• **EXERCISE DESCRIPTION**: Copy every line of text in the records below word for word, and leave out the pictures.

• **RAW RECORDS**:
START

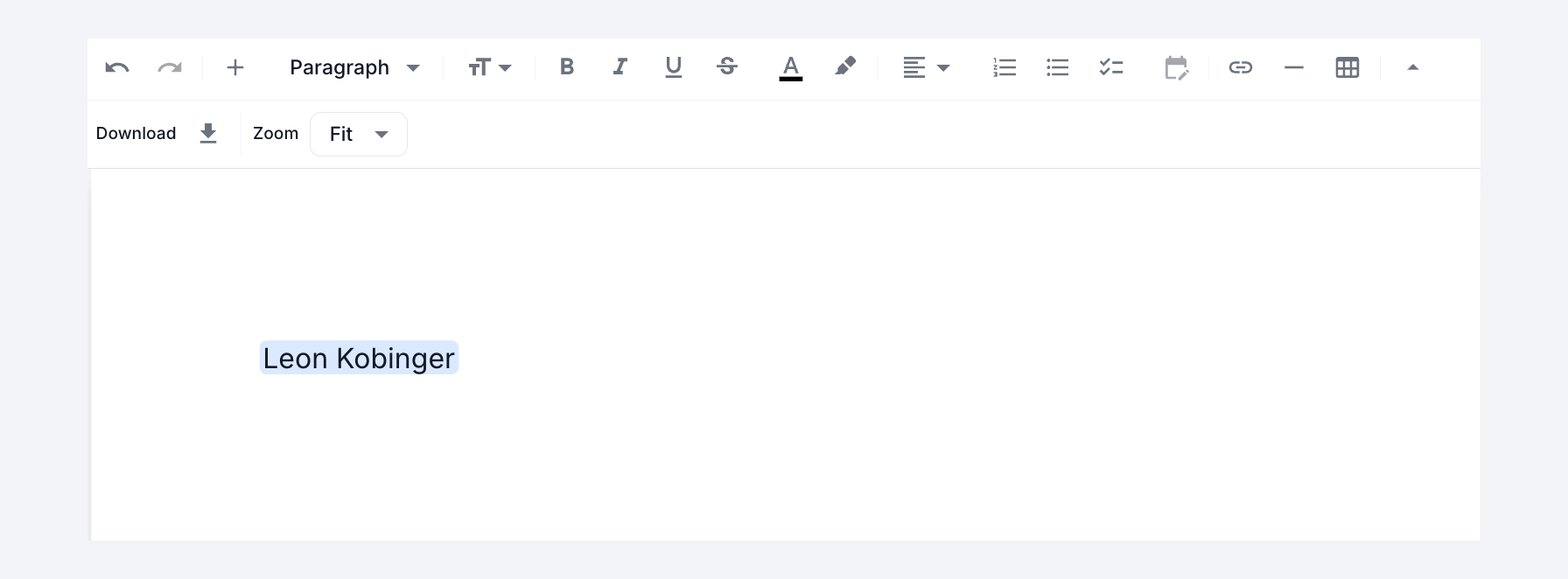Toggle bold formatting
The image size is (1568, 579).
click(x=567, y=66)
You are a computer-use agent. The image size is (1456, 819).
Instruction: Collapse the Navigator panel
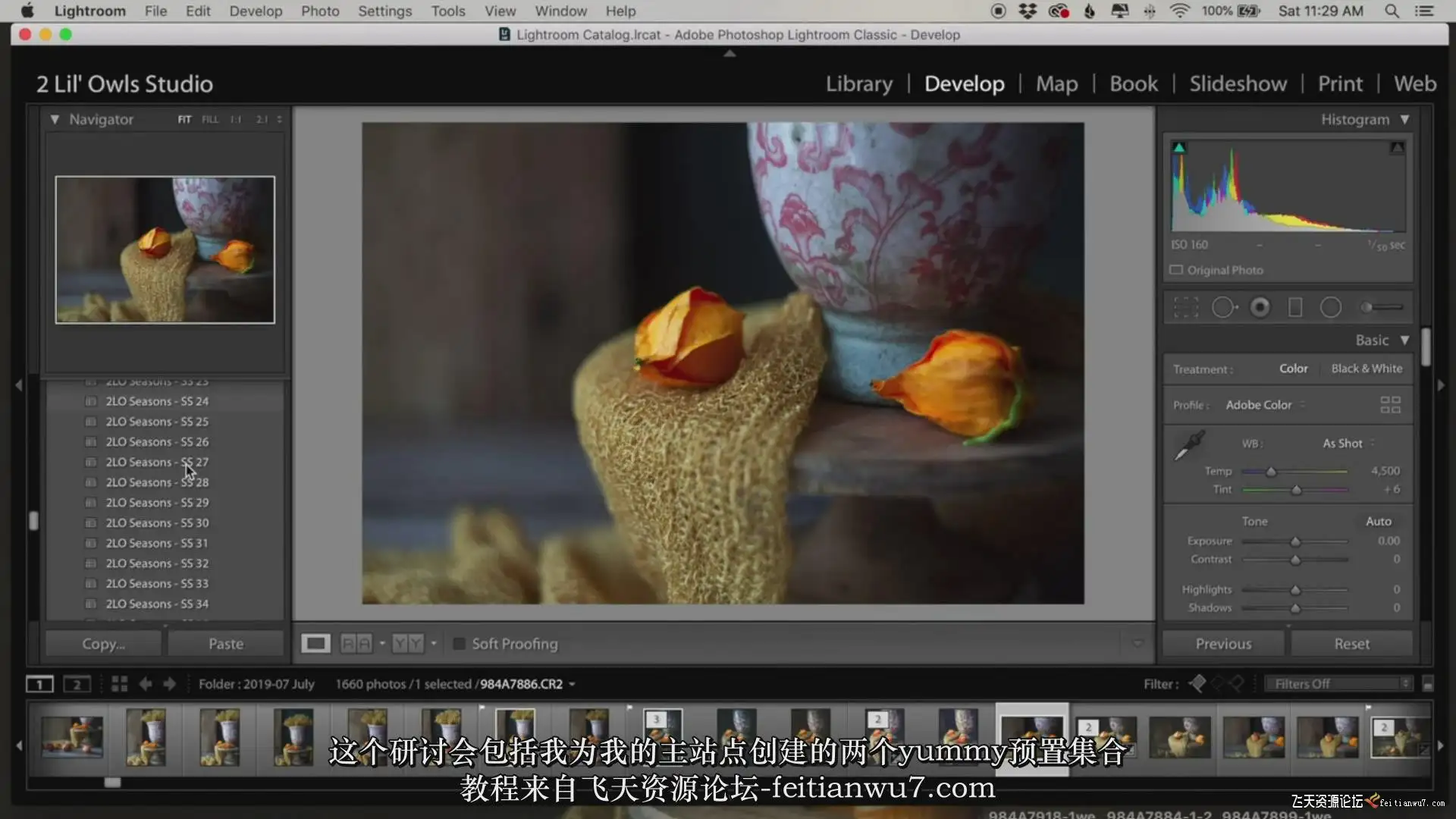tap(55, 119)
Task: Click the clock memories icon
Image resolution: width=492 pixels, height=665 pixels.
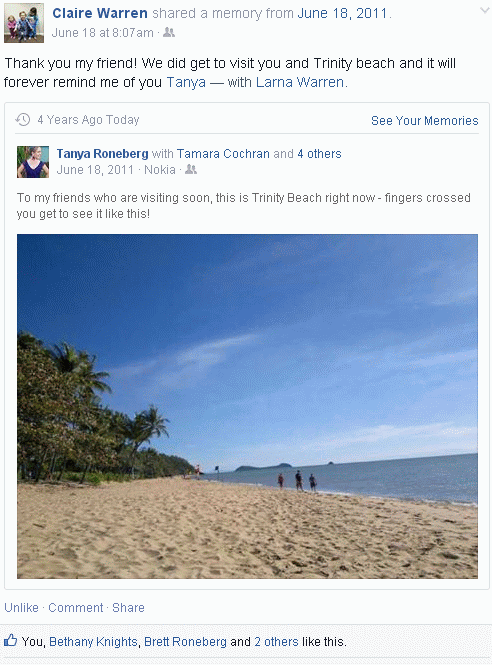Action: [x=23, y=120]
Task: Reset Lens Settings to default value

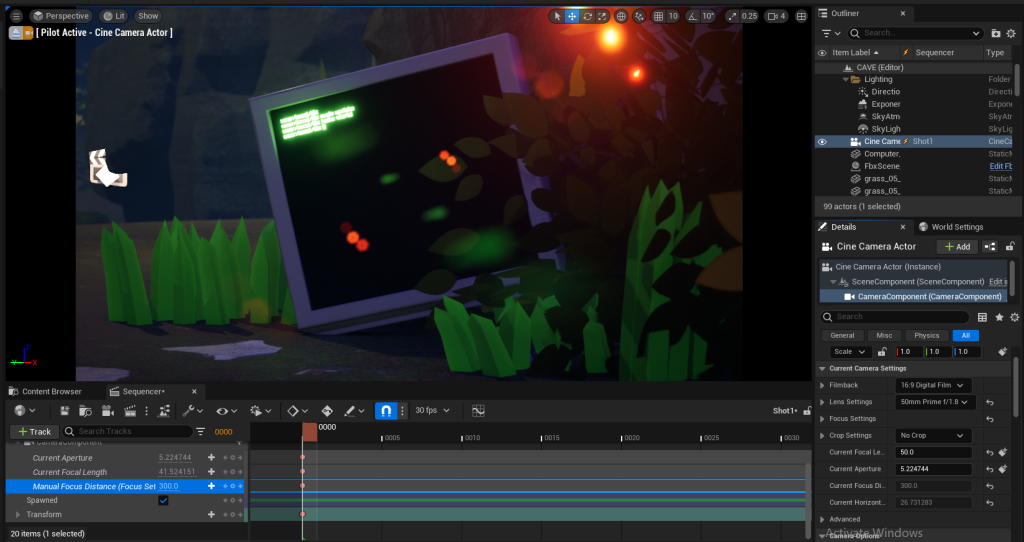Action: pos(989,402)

END

• **ANSWER BELOW**:
Toggle bold formatting
The image size is (1568, 579).
click(x=567, y=66)
You are a computer-use agent. The image size is (1456, 819).
Instruction: Collapse the Navigator panel
tap(55, 119)
Task: Click the clock memories icon
Image resolution: width=492 pixels, height=665 pixels.
Action: [x=23, y=120]
Task: Reset Lens Settings to default value

Action: pos(989,402)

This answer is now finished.